= Alpha-2-plasmin inhibitor deficiency =

Coagulopathy leading to increased risk of bleeding

Alpha-2-plasmin inhibitor deficiency, also known as alpha-2-antiplasmin deficiency or congenital alpha-2-antiplasmin deficiency, is a rare autosomal recessive coagulopathy characterized by impaired inhibition of plasmin, leading to increased fibrinolysis and a heightened risk of bleeding.

== Genetics ==
Alpha-2-plasmin inhibitor deficiency is caused by mutations in the SERPINF2 gene, which encodes the alpha-2-plasmin inhibitor (Alpha 2-antiplasmin) protein. The condition is inherited in an autosomal recessive manner, meaning that an individual must inherit two defective copies of the gene, one from each parent, to develop the disorder.

== Pathophysiology ==
The pathophysiology of alpha-2-plasmin inhibitor deficiency is intricately linked to the crucial role that alpha-2-plasmin inhibitor plays in regulating fibrinolysis. This serine protease inhibitor, also known as a serpin, is primarily responsible for inactivating plasmin, the key enzyme involved in breaking down fibrin clots. In normal physiological conditions, alpha 2-antiplasmin acts as a regulatory brake on the fibrinolytic system, ensuring that blood clots are not prematurely dissolved. In individuals with alpha-2-plasmin inhibitor deficiency, the absence or significant reduction of functional α2-antiplasmin leads to a dysregulation of the fibrinolytic process. Without this inhibitory protein, plasmin activity goes largely unchecked, resulting in an accelerated and excessive breakdown of fibrin clots. This means that even as the body forms necessary blood clots in response to injury or during normal hemostasis, these clots are rapidly and precipitously dissolved.

Despite the significant impact on fibrinolysis, alpha-2-plasmin inhibitor deficiency does not affect the initial stages of blood coagulation. Standard coagulation tests such as prothrombin time (PT) and activated partial prothrombin time (aPTT) typically remain within normal ranges. Furthermore, the condition does not lead to a systemic lytic state or disseminated intravascular coagulation, distinguishing it from other disorders that might cause widespread clotting abnormalities.

== Symptoms ==
One of the hallmark symptoms is a tendency for prolonged bleeding following minor trauma or injury. Patients often report experiencing delayed oozing from wound sites, which can persist long after the initial injury has occurred. This delayed bleeding is a result of the premature dissolution of blood clots due to uninhibited plasmin activity. Spontaneous bleeding episodes are another significant concern. These episodes can manifest in various ways, including recurrent epistaxis and gum bleeding. Some patients may experience more severe spontaneous hemorrhages, which can occur in atypical locations such as the diaphysis of long bones. Patients with congenital deficiency of alpha 2-antiplasmin may present with a severe hemorrhagic disorders.

== Diagnosis ==
Diagnosis of alpha-2-plasmin inhibitor deficiency involves clinical evaluation of bleeding symptoms and family history assessment. Laboratory tests include a functional α2-antiplasmin assay (levels below 10% in homozygous individuals), genetic testing for mutations in the SERPINF2 gene and normal results for standard coagulation tests (PT, aPTT). Clinical assays for Alpha 2-antiplasmin levels are not widely available, and many patients are identified during comprehensive hematologic evaluations for unexplained delayed bleeding episodes.

== Treatment ==
The treatment of alpha-2-plasmin inhibitor deficiency primarily focuses on managing bleeding episodes and preventing complications. Antifibrinolytic therapy is the cornerstone of treatment, with aminocaproic acid or tranexamic acid being the most commonly used medications. These drugs help stabilize blood clots by inhibiting plasmin formation and activity, thereby compensating for the lack of alpha-2-plasmin inhibitor.

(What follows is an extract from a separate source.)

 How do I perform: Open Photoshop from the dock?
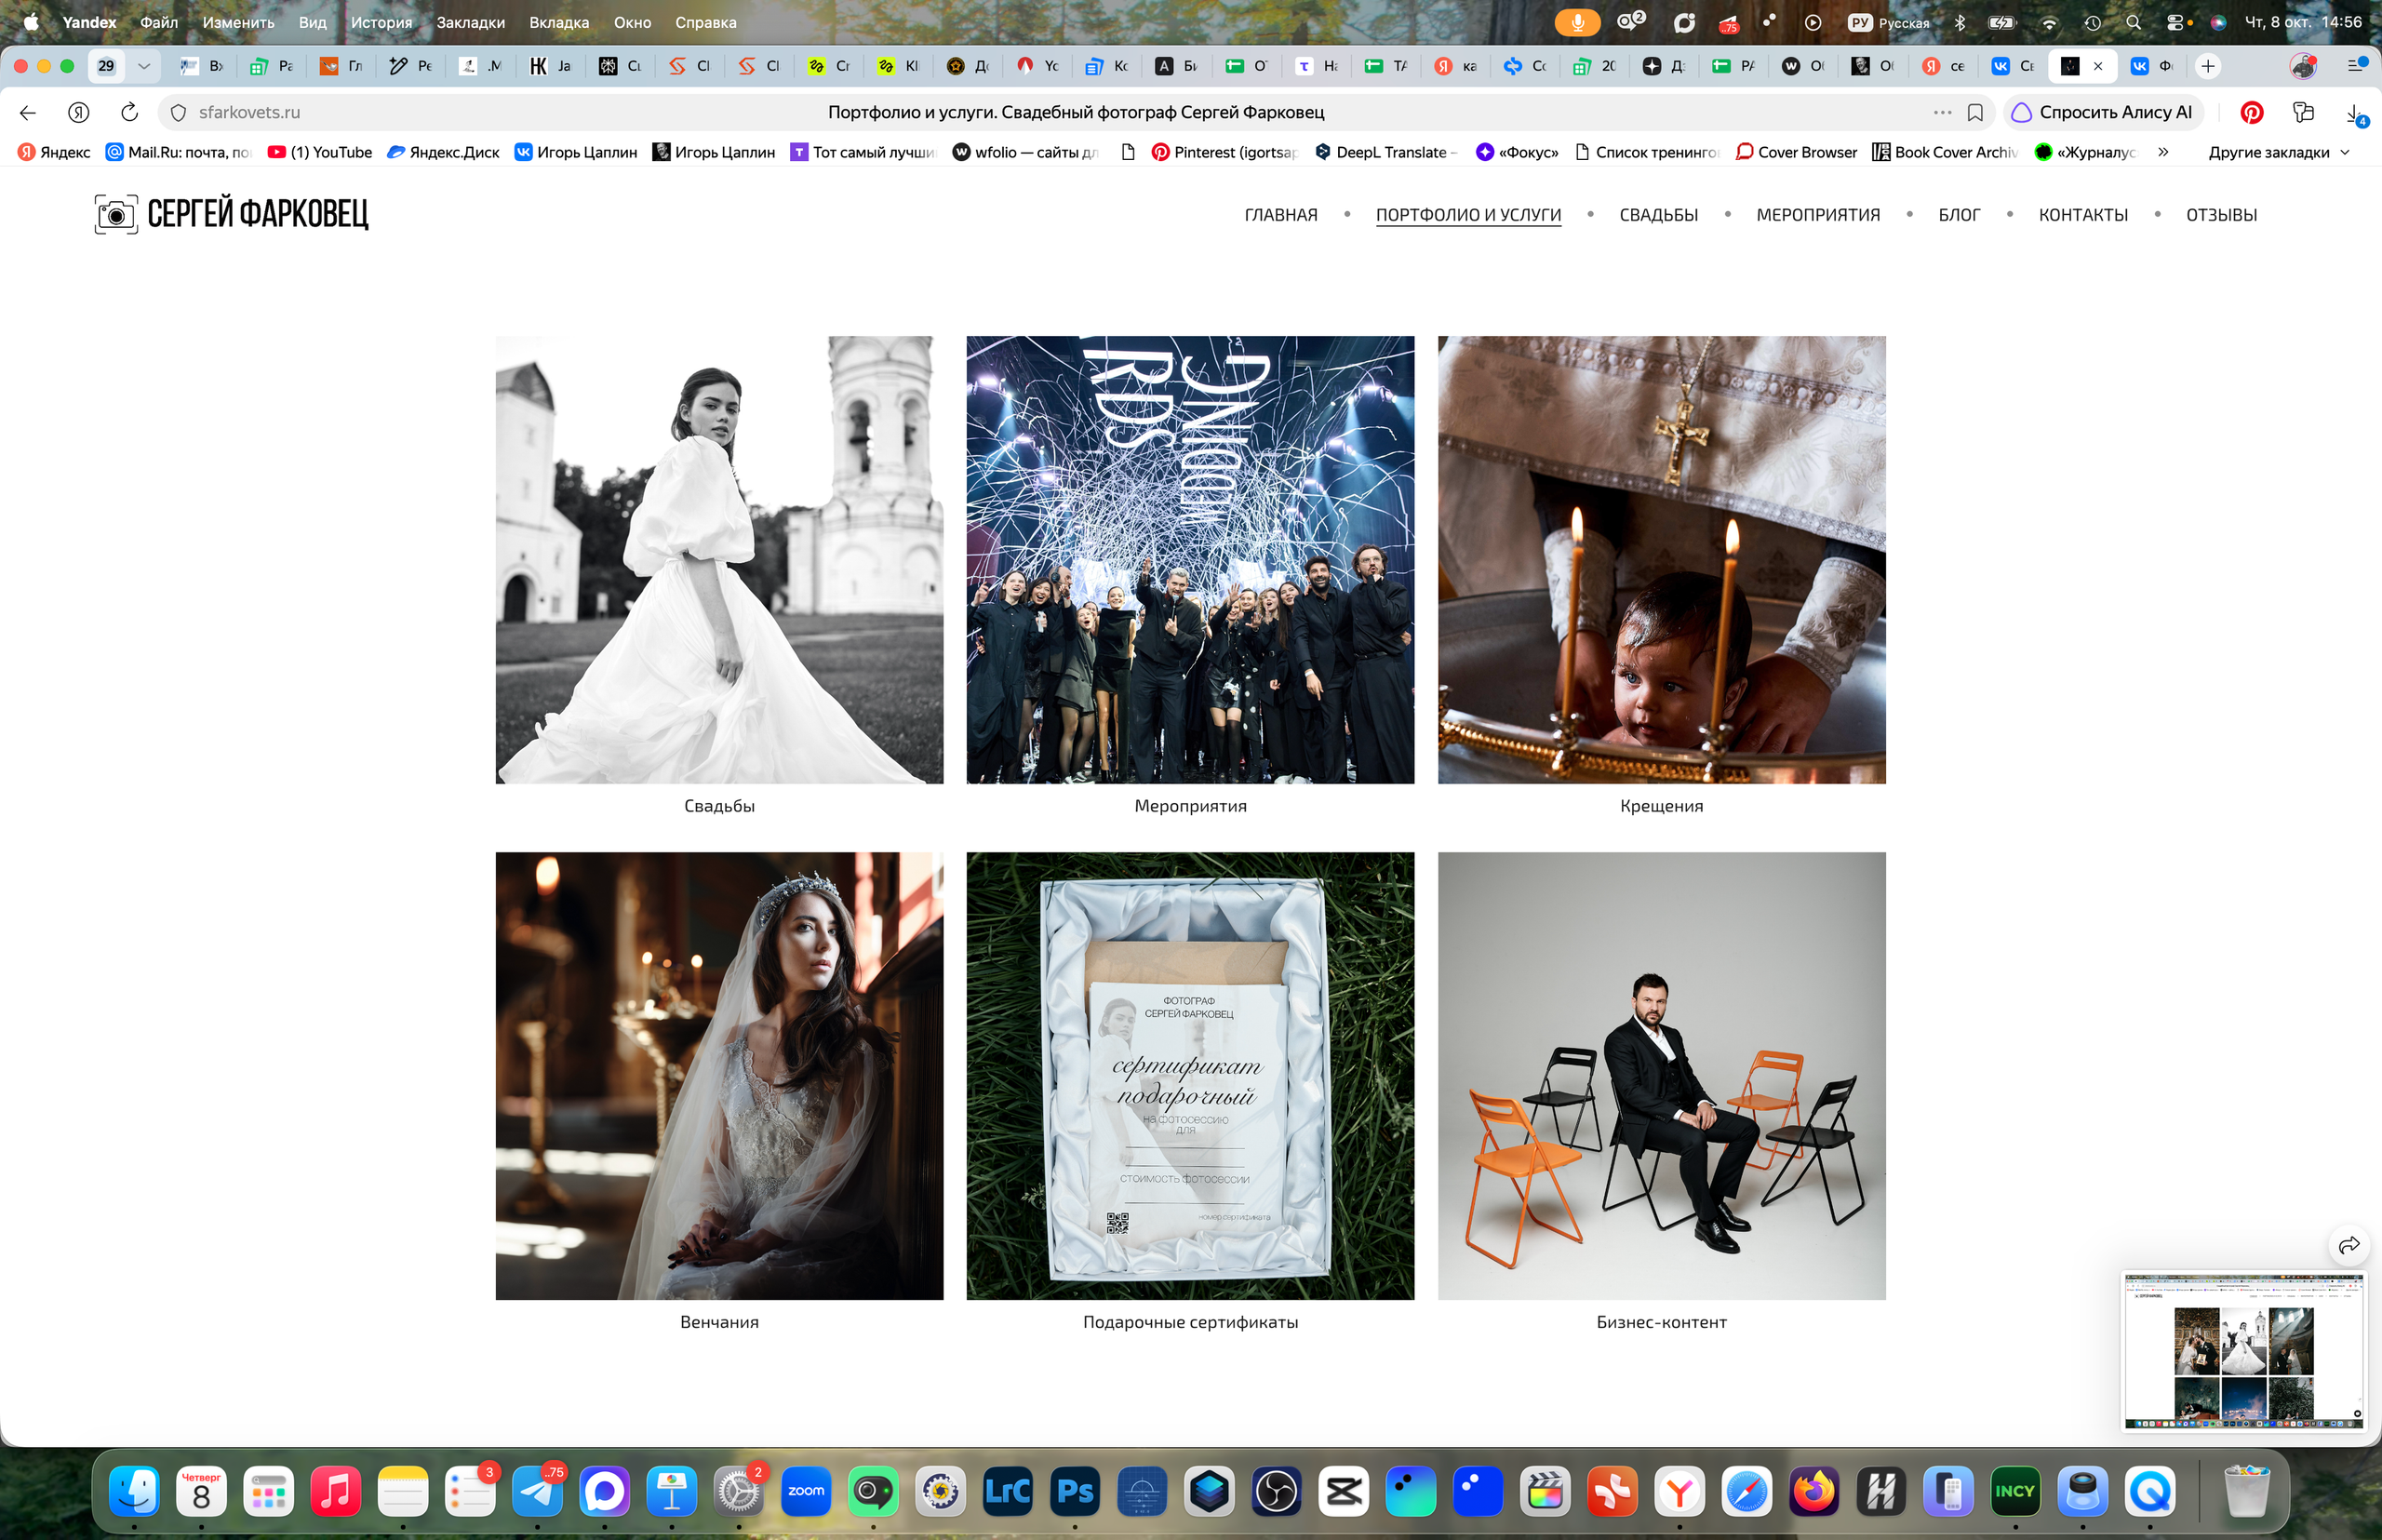[1075, 1491]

For patients experiencing severe bleeding episodes or those undergoing surgical procedures, fresh frozen plasma (FFP) transfusion is recommended as a source of exogenous alpha-2-plasmin inhibitor. This temporary supplementation can help restore normal fibrinolytic balance and reduce bleeding risk.

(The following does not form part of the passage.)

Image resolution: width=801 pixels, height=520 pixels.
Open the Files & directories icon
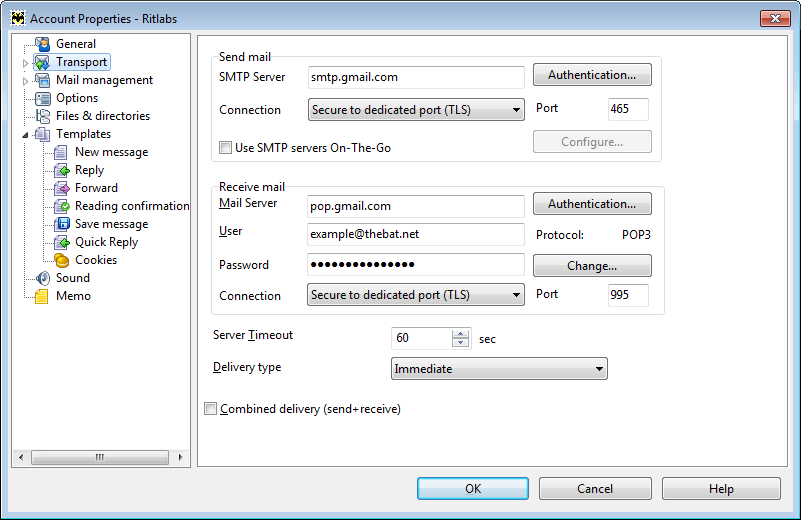coord(43,116)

In some cases, additional supportive measures may be necessary. For instance, vitamin K supplementation has been reported to improve the condition of some patients, although the mechanism of action in this context is not fully understood.

== Epidemiology ==
Alpha-2-plasmin inhibitor deficiency is extremely rare, with fewer than 20 cases of homozygous deficiency reported worldwide as of the most comprehensive review. The true prevalence may be underestimated due to diagnostic challenges and potential misdiagnosis.